12 Days of Christmas Ornaments

You may recall my post back in February when I had started my set of the 12 Days of Christmas felt ornaments stating that I had started early in the hope that I might get them all finished in time for Christmas?  Well, I’ve finished them already – shock, horror!!  I’m completely amazed myself to be honest.  I think the main reason for this success is because the pattern is so well written it makes it easy and the ornaments are sooooo cute that as soon as one was finished, I immediately wanted to move on to making the next!  Whilst it’s the 12 days, there are actually 15 ornaments as the partridge has a pear, the goose has an egg and Mr. Leaping has a heart, bless him!  Well, the song is about true love after all.  In case you’re thinking I’ve gone completely doolally and numbered the last 4 wrongly, there are several variations of the carol; these ornaments are based on the original carol from 1780.

Firstly, and unusually for me, I did what the pattern said and purchased wool blend felt.  I have a stash of acrylic felt but the pattern specifically said that you wouldn’t get good results without using wool or wool blend felt.  I can see now how that might happen as the edges are whip stitched with a tiny seam so the acrylic felt probably wouldn’t have held.  The absolute most important step was to preshrink the felt which was done by soaking each sheet in cold water for a few minutes then placing on a towel, lightly pressing to remove excess water then leaving to dry naturally.  Each 12” piece shrunk by at least an inch so the pieces would have been all sorts of shapes had I skipped this step.

My drying rainbow tree of felt

The designer recommends using the catchily titled Sulky™ Printable Sticky Fabri-Solvy, now renamed to Sulky™ Printable Stick ‘n’ Stitch.  I got mine from Amazon from a US craft shop but there are craft shops in the UK selling it now.  This stuff is absolute GENIUS! After printing out the pattern on normal paper and checking that the print was scaled properly by using the handy measure guide on the pattern, you just put in the sheet of Sulky™ and print.  All of the pieces required are printed and it’s simply a case of rough cutting around them and removing the backing to adhere them to the felt colour of your choice.

The embroidery is designed to be the star of the show so the pattern encourages you to choose contrasting floss that really stands out.  I found choosing the felt and floss colours to be one of the hardest jobs.  My threads were a bit of a mess, all bundled up together in an old wash bag so I treated myself to a floss organiser, complete with thread bobbins.  This made my floss selection process a lot easier I can tell you.

Next job was to sew the embroidery.  It’s mainly back stitch, a bit of running stitch and lots of French knots.  I used to hate French knots and did substitute some with seed beads for the first few but I guess I became better at them with all that practice and I don’t mind them at all now.  Once the embroidery was complete, the pieces were carefully cut out…

…then soaked for 15-20 minutes in cold water to dissolve the stabiliser and then left to dry face up on a dry towel.

::::

Work to do:
1 > According to the post on the 12 Days of Christmas ornaments, from what year is the original carol on which the ornaments are based?
2 > In the post on the 12 Days of Christmas ornaments, swap "floss organiser" for "thread box" and reproduce the passage that begins at the words "The embroidery is" and stops after "can tell you.".

Given information:
::::

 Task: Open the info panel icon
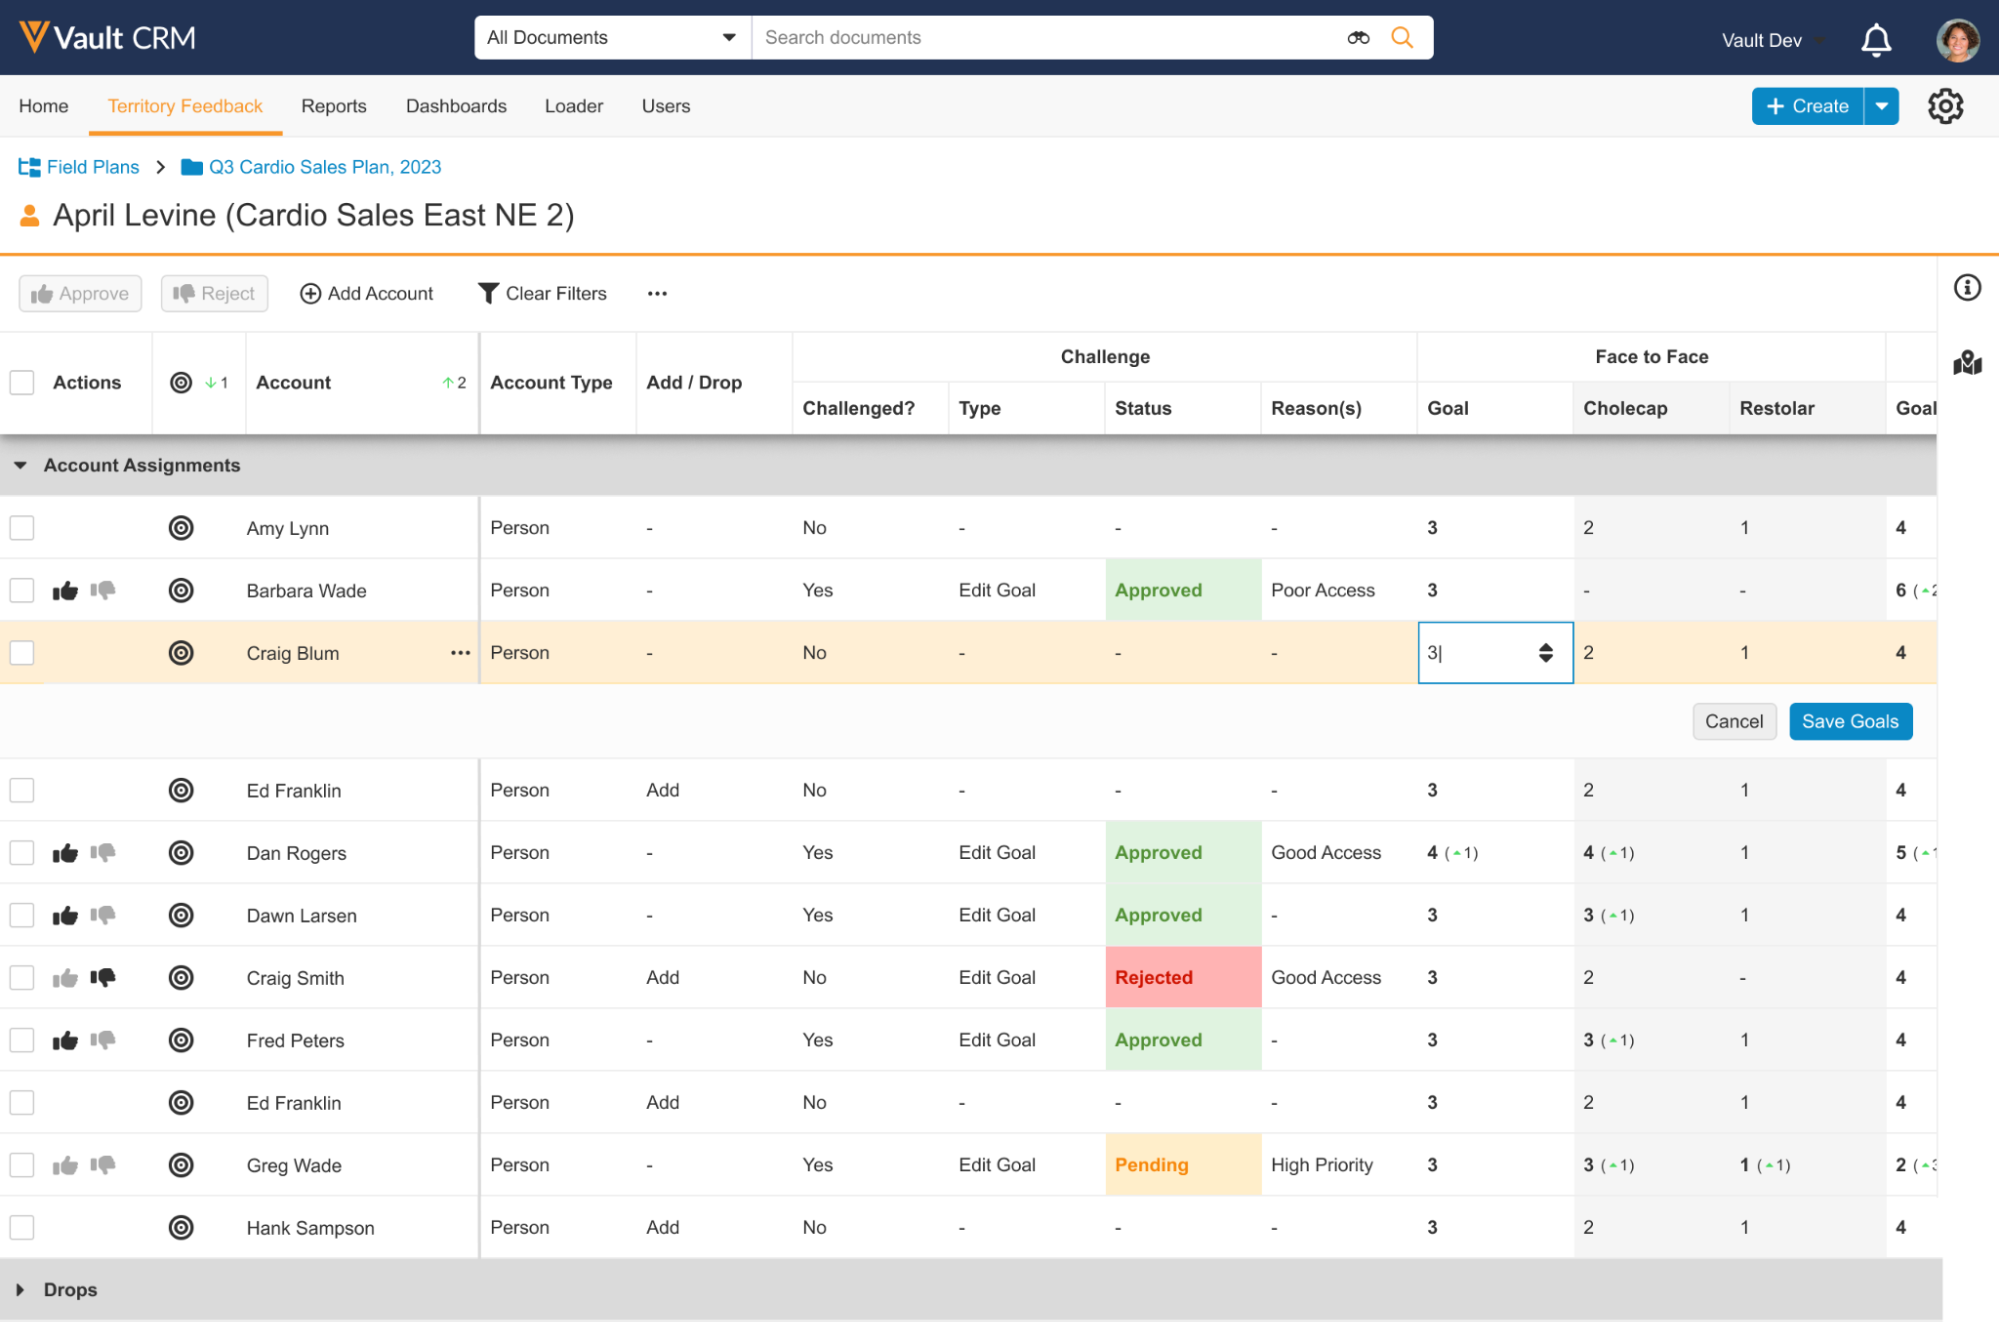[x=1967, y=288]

::::

Answers for this exercise:
1 > 1780

2 >
The embroidery is designed to be the star of the show so the pattern encourages you to choose contrasting floss that really stands out.  I found choosing the felt and floss colours to be one of the hardest jobs.  My threads were a bit of a mess, all bundled up together in an old wash bag so I treated myself to a thread box, complete with thread bobbins.  This made my floss selection process a lot easier I can tell you.